According to a Facebook post (quoted in a recent addition to the Slipper Room’s Wikipedia page) by someone who attended the show in question, Habacker made a joke using the term “retarded,” which he justified by arguing he was changing the word’s context to be more positive, and then, adding further fuel to the fire, claimed it was akin to black Americans’ reclamation of the “N-word,” which he used several times to the discomfort of the sole black audience member.

The incident — and Habacker’s subsequent apologies, which struck some as insufficient — have sharply polarized members of the New York burlesque community, who have been hotly debating the affair in industry groups on Facebook and other social media platforms.

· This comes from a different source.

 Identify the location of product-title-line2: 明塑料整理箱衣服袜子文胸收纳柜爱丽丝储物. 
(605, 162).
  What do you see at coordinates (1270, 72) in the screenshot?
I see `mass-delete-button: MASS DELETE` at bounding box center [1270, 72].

Credit: Liz Clayman for New York Magazine.

Habacker, who founded the Slipper Room in 1999, is a well-known figure in the “neo-burlesque” scene and has been instrumental in the revival of cabaret-style underground arts culture in New York. In an email to Bedford + Bowery, Habacker described the incident as occurring while he was in character as Mel Frye, a “buffoon” and a “send-up of comedians from the early days of television.” Frye, described in Slipper Room promotional materials as “a Borscht Belt Comedy Legend,” is one of Habacker’s signature characters.

“Mel told one of his favorite groaners,” described Habacker, “and while dissecting the joke said the word ‘retarded,’ which is a word that he used lovingly. An audience member called out, ‘You can’t say that word,’ and this led to a discussion about the power of words, and how [they have] a power that we can either give them, or not. […] One of the examples Mel used was how hip hop artists in the 1980s adopted the N word for their own, and thereby took much of the power of that word out of the hands of racists. As this was a discussion about word usage, Mel used the word instead of skirting around it with coded language. The use of the N word further upset the audience member. Mel apologized to her from the stage and I again apologized to her after the show ended.”

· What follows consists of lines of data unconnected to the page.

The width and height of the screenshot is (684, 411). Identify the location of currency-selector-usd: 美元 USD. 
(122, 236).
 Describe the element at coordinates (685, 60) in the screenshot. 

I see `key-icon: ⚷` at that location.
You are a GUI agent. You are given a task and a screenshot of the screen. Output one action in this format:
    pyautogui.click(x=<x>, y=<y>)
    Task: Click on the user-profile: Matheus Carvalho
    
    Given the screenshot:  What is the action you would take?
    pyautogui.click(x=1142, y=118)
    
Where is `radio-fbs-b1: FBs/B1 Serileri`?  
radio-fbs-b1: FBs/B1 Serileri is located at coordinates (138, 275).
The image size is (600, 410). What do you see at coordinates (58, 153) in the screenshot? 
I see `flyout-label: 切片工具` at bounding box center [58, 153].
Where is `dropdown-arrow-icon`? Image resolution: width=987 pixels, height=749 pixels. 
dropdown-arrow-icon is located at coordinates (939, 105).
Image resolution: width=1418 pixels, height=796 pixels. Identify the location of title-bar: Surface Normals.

Habacker emphasized that, contrary to what some have assumed, he was not telling a racist joke when he used the word. Nonetheless, “I knew in my heart that I had crossed a line,” he added.

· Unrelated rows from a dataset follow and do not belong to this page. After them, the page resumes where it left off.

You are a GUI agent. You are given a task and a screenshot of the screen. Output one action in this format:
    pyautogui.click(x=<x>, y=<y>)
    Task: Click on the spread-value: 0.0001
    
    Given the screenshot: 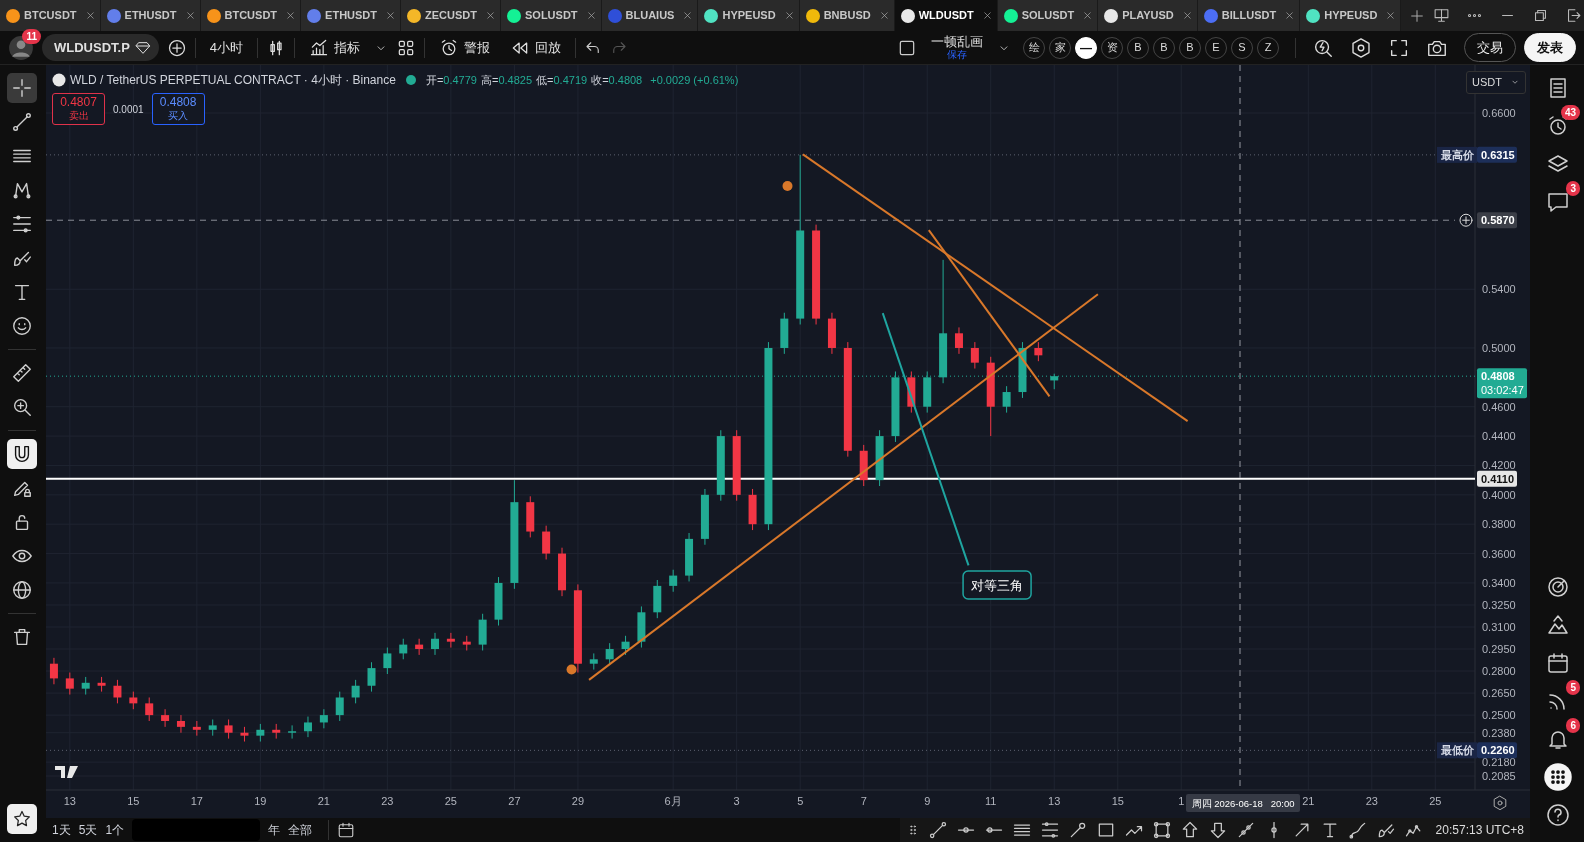 What is the action you would take?
    pyautogui.click(x=128, y=110)
    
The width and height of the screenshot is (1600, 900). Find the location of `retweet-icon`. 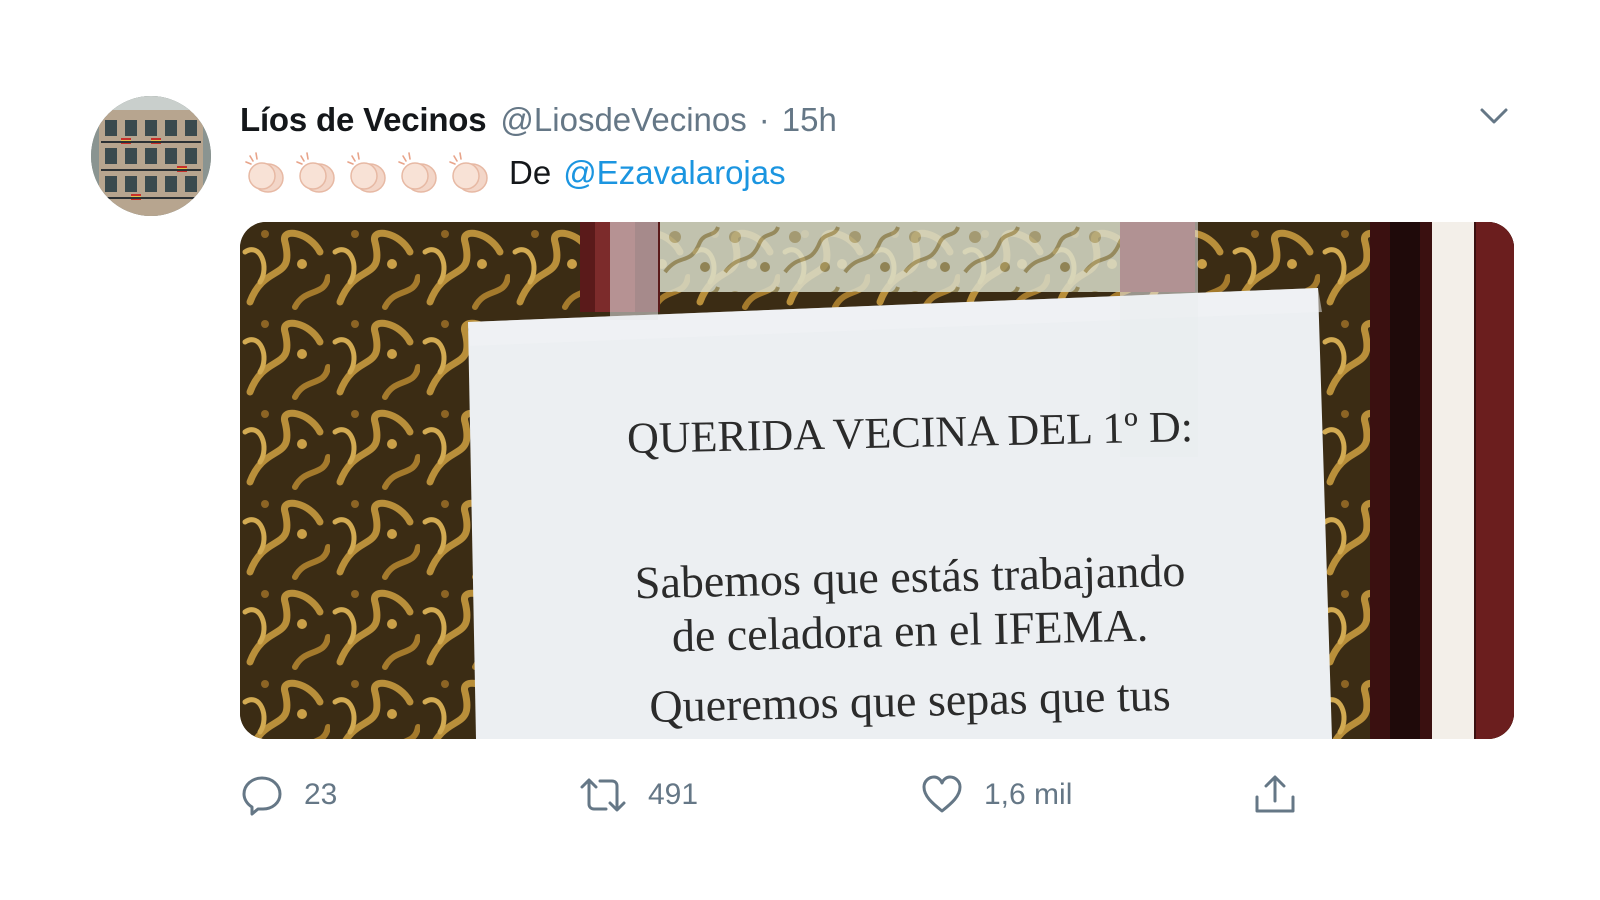

retweet-icon is located at coordinates (603, 795).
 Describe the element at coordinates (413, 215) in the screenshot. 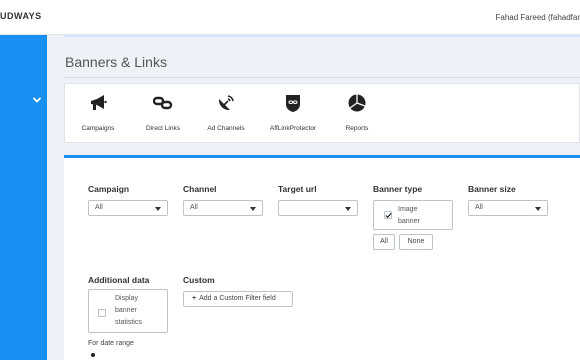

I see `banner-type-options: Image banner` at that location.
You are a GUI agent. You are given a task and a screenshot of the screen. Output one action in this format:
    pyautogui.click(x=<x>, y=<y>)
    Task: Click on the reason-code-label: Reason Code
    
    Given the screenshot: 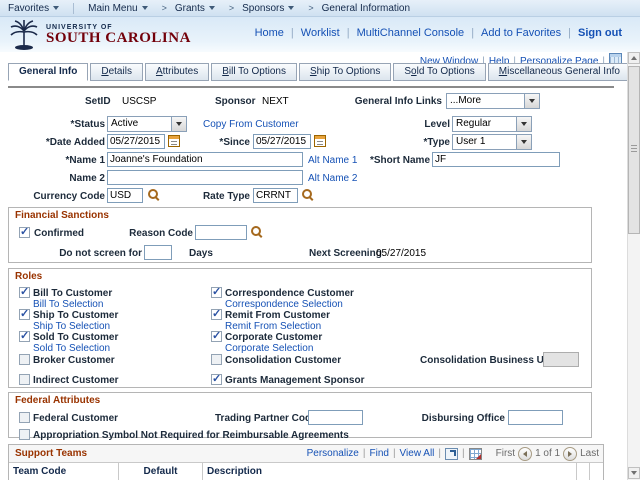 What is the action you would take?
    pyautogui.click(x=161, y=234)
    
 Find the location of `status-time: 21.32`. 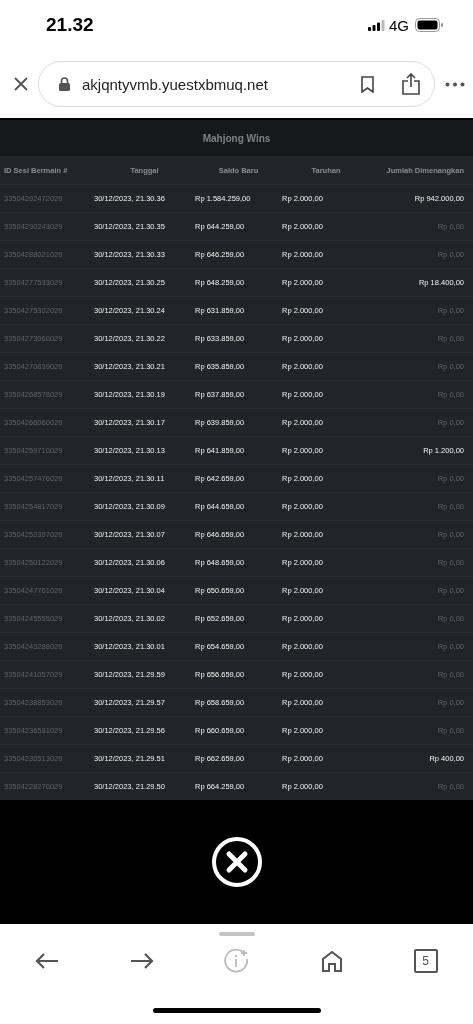

status-time: 21.32 is located at coordinates (70, 25).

Two days after the initial incident Habacker, who is white, posted a public statement on his Facebook page apologizing to “an audience member who was very offended by language I used on stage”:

Habacker’s first statement published on Facebook.

That post sparked a mixed reaction. Some commenters argued that the apology shifted blame onto the audience member in question rather than acknowledging that Habacker’s words were innately offensive. “Take responsibility for your actions and do better. Don’t just apologize because someone called you out,” wrote one person. Another added, “I would feel significantly better about this apology if you acknowledged that using the n-word is flat-out not okay, period, and especially not from a white man on a stage, and apologized for that.”

Some people defended Habacker, arguing that he was the subject of a political correctness backlash by people who did not understand the ironic context of his remarks. One commenter wrote, “CONTEXT MATTERS. I have seen Mel, one of your artistic creations, dozens of times. Mel is meant to offend. Mel is not politically correct. Mel is Satirical. […] The importance of satire in free society is unmeasurable [sic]. It will inspire some, and it’ll offend some. Such is life.”

Credit: Liz Clayman for New York Magazine.

Habacker made a similar argument in a follow-up statement a day later in which he characterized elements of the debate over his actions as “misleading”:

The second Facebook statement.

A day later Habacker posted a third statement, saying, in part, “I still stand by my previous comment that I was not using those words with intent to cause division or hurt — and I deeply regret the hurt I have caused. I have listened to you all these last few days and have taken your comments to heart. As a performer and producer I will continue to educate myself and hold fast to the Slipper Room’s values of inclusivity and openness.”

The third Facebook statement.

Not all were pleased with the content of the third statement. Gigi La Femme, the longtime downtown performer who moved to Nashville in 2011, wrote that “posts like this come off as defensive and as if you’re making excuses, not apologetic and remorseful,” and said in a separate post that she would no longer perform at the club.

On the other hand, Lower East Side performance artist Penny Arcade wrote that “silencing, being reduced to not being able to use words according to your color, race and ethnicity is BULLSHIT,” and in a separate post complained about “a lot of posturing.”

According to a tipster who wished to remain anonymous a protest outside the Slipper Room is apparently planned for tonight (Wednesday) at 8:45 pm.

This is not the Slipper Room’s first controversy of this type. In 2014 performer Rush Aaron Hicks decided, apparently spontaneously and without the advance knowledge of the Slipper Room, to perform in blackface. Habacker issued a public statement on behalf of the Slipper Room and canceled Hicks’ future bookings. Hicks, for his part, refused to apologize, instead making a rambling defense of his actions on social media in which he argued that he was not racist because, among other things, he has slept with black women.